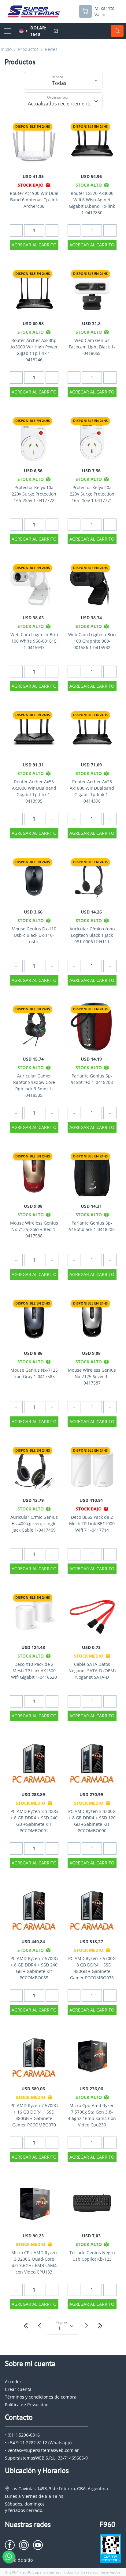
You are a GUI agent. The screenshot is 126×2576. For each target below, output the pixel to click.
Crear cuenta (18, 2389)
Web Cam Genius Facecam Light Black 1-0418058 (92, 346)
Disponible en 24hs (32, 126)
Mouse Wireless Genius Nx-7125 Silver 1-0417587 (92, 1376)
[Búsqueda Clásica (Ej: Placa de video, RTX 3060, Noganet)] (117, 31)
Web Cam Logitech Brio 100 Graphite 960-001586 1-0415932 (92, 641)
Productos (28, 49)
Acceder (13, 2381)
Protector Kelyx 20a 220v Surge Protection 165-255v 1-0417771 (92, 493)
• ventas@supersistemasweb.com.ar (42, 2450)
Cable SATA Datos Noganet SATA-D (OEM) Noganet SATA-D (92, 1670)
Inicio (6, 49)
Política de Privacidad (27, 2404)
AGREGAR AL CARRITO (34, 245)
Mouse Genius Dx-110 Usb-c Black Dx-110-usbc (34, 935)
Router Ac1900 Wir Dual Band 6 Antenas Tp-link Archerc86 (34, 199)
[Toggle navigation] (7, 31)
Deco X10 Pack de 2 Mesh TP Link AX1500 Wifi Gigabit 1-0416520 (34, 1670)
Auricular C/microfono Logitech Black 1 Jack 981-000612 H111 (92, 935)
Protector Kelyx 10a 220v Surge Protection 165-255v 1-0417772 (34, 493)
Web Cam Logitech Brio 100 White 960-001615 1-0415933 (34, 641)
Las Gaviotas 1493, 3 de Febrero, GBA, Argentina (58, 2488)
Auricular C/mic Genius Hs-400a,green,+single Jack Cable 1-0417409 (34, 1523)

+++++

# Your objective:
Among the lines of the data above, find those with the word "Mouse" and show them.

# Result of the task:
Mouse Wireless Genius Nx-7125 Silver 1-0417587 (92, 1376)
Mouse Genius Dx-110 Usb-c Black Dx-110-usbc (34, 935)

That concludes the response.